El Mal se encuentra oculto, pero al acecho, y ese acoso psicológico se retrotrae a los albores clásicos del género: desde la historia, compartida con la saga iniciada por la Universal, protagonizada por Claude Rains, The Invisible Man (James Whale; 1933), hasta el recurso del enemigo invisible y la generación de un clima amenazante implementado como marca de estilo por el director de la RKO, Jacques Tourneur. Generando un ambiente de asfixia, transformando al escenario todo en un lugar peligroso y haciendo que la protagonista comparta su paranoia con el espectador. Es éste quien se bifurca gracias a la forma del relato: por un lado, es único cómplice de la protagonista; por el otro, es quien adopta el lugar del victimario. La cámara en más de una oportunidad se posiciona como subjetiva del acosador, unificando al monstruo con el espectador. El traje, hecho de miles de pequeñas cámaras, nunca refiere a su inventor como científico sino como genio de la óptica, por lo que la pulsión escópica lo unifica con el espectador. Porque el monstruo no sería tan eficiente sin la tecnología del acoso y el dispositivo panóptico que ya había denunciado Foucault: es la capacidad de ver y no ser visto lo que posibilita el poder sobre lo vigilado. En ese sentido, el dispositivo es partícipe necesario y sus utilizadores y adoradores, cómplices. Por eso Whannell empatiza a la audiencia con la víctima al tiempo que ubica al espectador en el lugar del victimario.

Juego de perversiones del voyeur fueron las obsesiones trascendentales de Hitchcock, y cuya cita culmina con un giro -que acá se omite para no revelar detalles de la trama-, que coquetea con Psicosis (Alfred Hitchcock; 1960), película con la que también comparte la temática del asesinato como forma de posesión de aquello que se observa, donde la violencia es, además, sublimación sexual.
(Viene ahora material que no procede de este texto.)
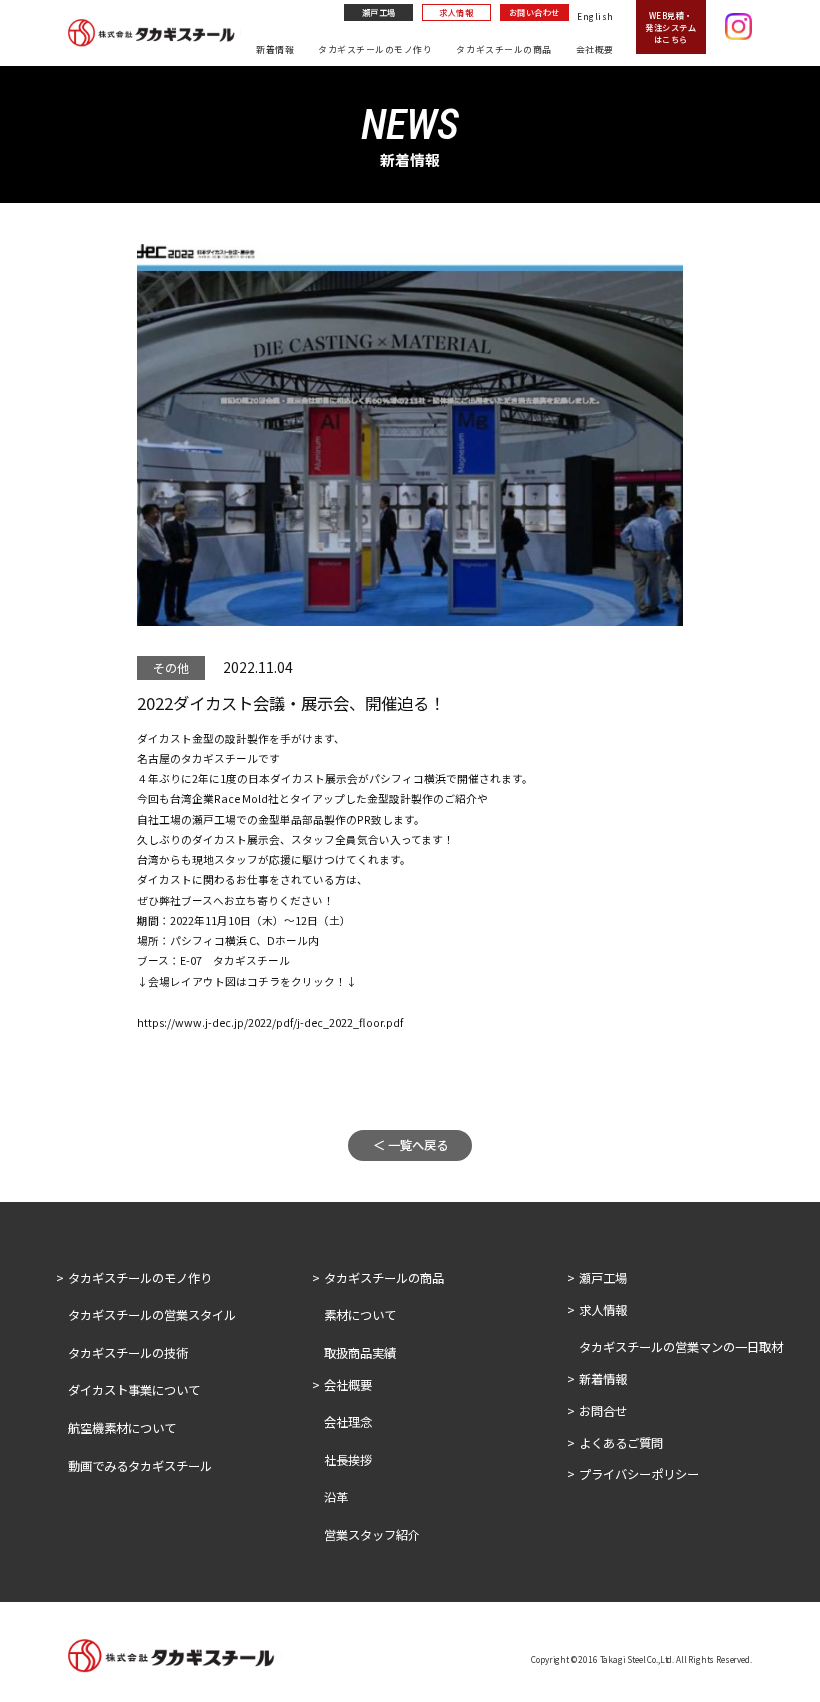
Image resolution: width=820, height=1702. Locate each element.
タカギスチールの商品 (503, 49)
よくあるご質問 (621, 1443)
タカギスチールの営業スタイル (152, 1315)
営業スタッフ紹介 (372, 1535)
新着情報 (275, 49)
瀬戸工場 (379, 12)
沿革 (336, 1497)
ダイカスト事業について (134, 1390)
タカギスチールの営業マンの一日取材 (681, 1347)
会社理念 (348, 1422)
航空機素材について (122, 1428)
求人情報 (456, 12)
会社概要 (595, 49)
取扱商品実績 (360, 1353)
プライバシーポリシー (639, 1474)
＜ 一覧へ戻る (410, 1145)
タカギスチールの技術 (128, 1353)
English (595, 16)
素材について (360, 1315)
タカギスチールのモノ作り (375, 49)
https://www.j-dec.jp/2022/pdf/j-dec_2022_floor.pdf (270, 1022)
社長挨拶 (348, 1460)
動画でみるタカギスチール (140, 1466)
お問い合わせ (534, 12)
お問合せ (603, 1411)
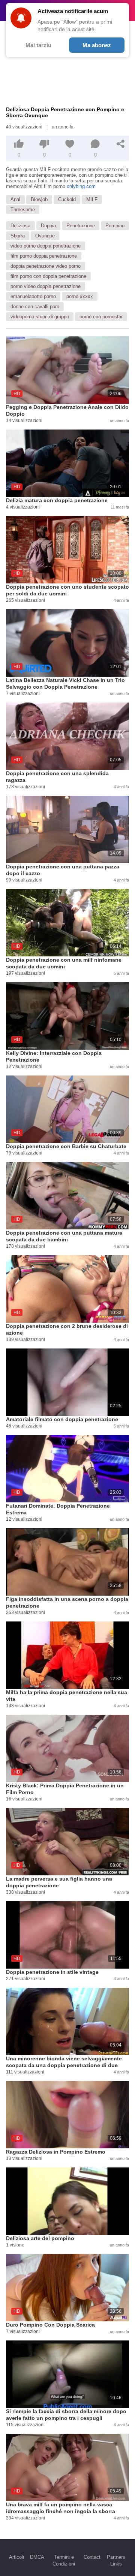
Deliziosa (20, 225)
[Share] (120, 144)
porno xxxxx (79, 296)
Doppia (48, 225)
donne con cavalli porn (34, 306)
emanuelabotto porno (33, 296)
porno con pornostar (101, 316)
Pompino (114, 225)
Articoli (16, 2557)
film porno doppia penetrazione (43, 256)
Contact (92, 2557)
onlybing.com (81, 186)
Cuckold (67, 199)
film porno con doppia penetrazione (48, 276)
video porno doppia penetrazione (45, 246)
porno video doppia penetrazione (45, 286)
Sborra (17, 236)
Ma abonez (96, 45)
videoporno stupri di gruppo (39, 316)
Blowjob (39, 199)
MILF (92, 199)
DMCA (37, 2557)
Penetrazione (80, 225)
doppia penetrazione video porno (45, 266)
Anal (15, 199)
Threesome (22, 209)
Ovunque (45, 236)
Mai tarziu (38, 45)
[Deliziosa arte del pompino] (67, 2201)
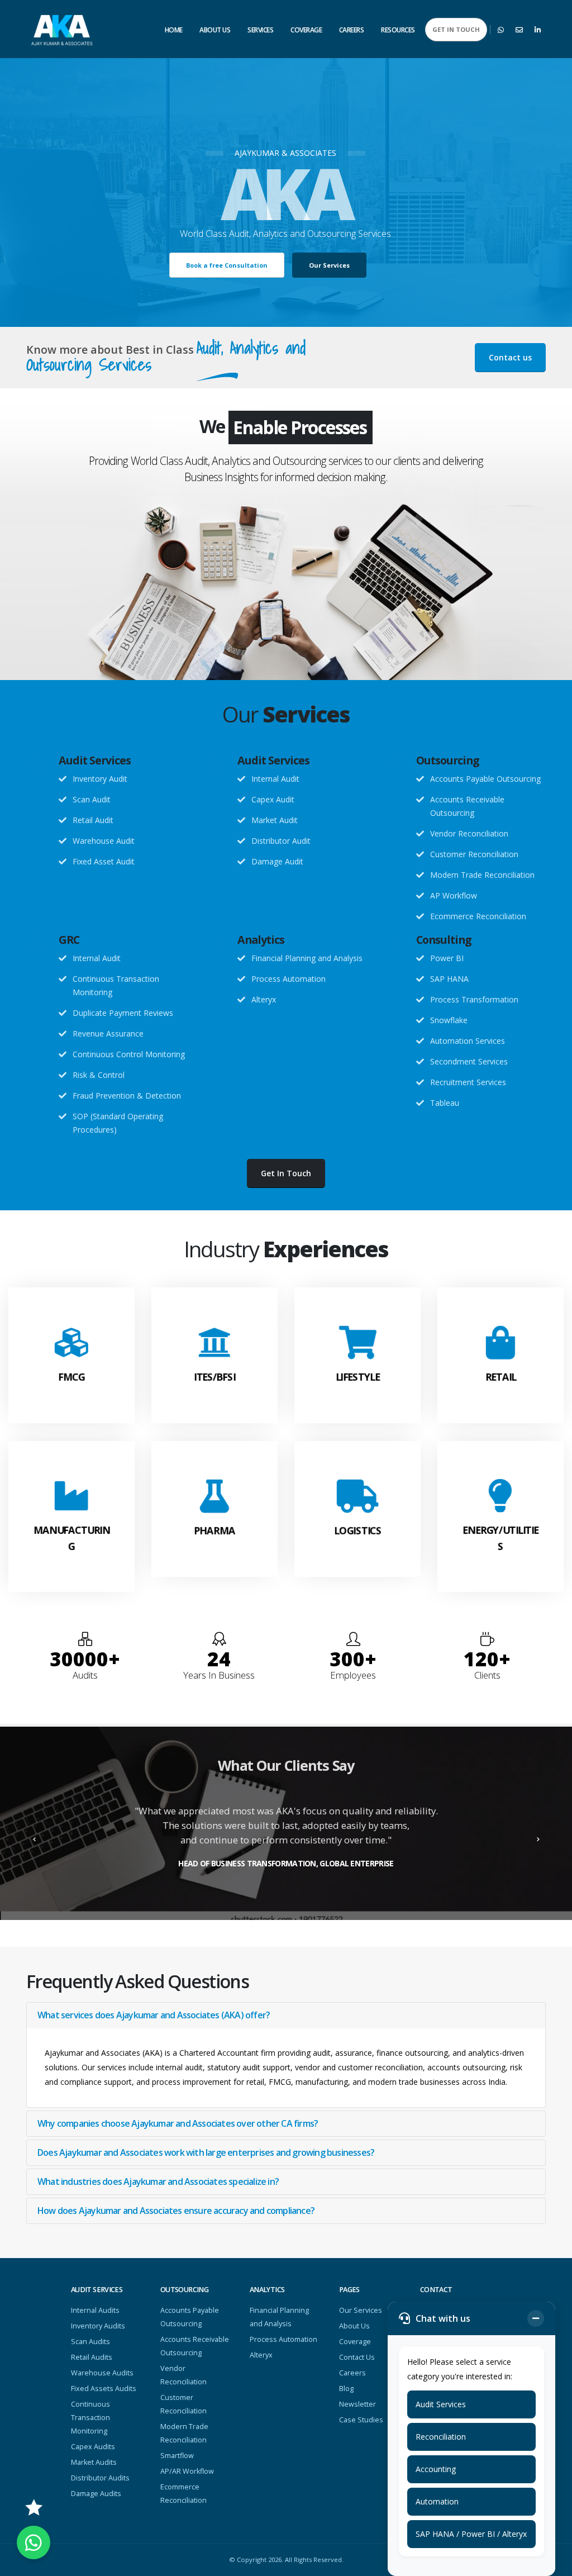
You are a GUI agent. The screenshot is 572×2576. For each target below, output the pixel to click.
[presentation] (34, 1836)
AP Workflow (453, 895)
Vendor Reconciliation (469, 833)
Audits (85, 1675)
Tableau (444, 1102)
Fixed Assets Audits (103, 2388)
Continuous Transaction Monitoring (90, 2417)
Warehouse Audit (104, 840)
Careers (351, 30)
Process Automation (288, 978)
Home (174, 30)
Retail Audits (91, 2357)
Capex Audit (272, 799)
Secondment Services (469, 1061)
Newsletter (357, 2404)
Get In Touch (286, 1173)
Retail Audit (93, 820)
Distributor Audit (281, 840)
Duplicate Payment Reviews (123, 1012)
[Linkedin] (537, 29)
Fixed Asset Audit (104, 861)
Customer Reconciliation (474, 854)
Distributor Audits (100, 2478)
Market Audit (274, 820)
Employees (353, 1675)
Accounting (436, 2469)
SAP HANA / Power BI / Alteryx (471, 2534)
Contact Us (357, 2357)
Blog (346, 2388)
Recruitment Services (468, 1082)
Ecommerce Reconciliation (478, 916)
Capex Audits (93, 2446)
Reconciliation (441, 2436)
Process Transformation (474, 999)
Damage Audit (277, 861)
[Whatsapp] (500, 29)
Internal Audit (275, 778)
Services (260, 30)
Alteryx (263, 999)
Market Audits (94, 2462)
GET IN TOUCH (456, 29)
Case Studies (361, 2420)
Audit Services (441, 2404)
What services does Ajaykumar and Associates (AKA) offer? (153, 2015)
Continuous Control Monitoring (129, 1054)
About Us (214, 30)
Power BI (447, 958)
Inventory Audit (100, 778)
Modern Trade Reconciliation (482, 874)
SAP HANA (449, 978)
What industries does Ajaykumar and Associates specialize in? (158, 2181)
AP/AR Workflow (187, 2471)
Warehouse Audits (102, 2373)
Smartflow (177, 2455)
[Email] (519, 29)
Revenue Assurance (108, 1033)
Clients (487, 1675)
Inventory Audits (98, 2326)
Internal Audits (95, 2310)
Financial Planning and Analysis (307, 958)
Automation (437, 2501)
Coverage (306, 30)
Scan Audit (92, 799)
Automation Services (467, 1040)
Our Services (360, 2310)
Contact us (510, 357)
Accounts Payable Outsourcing (485, 778)
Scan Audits (90, 2341)
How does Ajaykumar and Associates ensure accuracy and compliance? (175, 2210)
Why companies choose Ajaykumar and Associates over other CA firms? (177, 2123)
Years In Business (219, 1675)
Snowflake (449, 1020)
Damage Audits (96, 2493)
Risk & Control (99, 1075)
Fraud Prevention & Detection (127, 1095)
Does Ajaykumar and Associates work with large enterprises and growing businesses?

La transgresión pop de la historia de Wells le permite a Whannell partir con tranquilidad de un lugar conocido por el espectador para subvertirlo a gusto, para hacer no solo una transposición donde la ansiedad se reactualiza con una denuncia de género, sino además una reflexión sobre el propio dispositivo con el que trabaja.

Calificación: 9/10

El hombre invisible (The Invisible Man; EUA; 2020). Guion y dirección: Leigh Whannell. Fotografía: Stefan Duscio. Edición: Andy Canny. Elenco: Elisabeth Moss, Oliver Jackson-Cohen, Harriet Dyer, James Lanier. Duración: 124 minutos.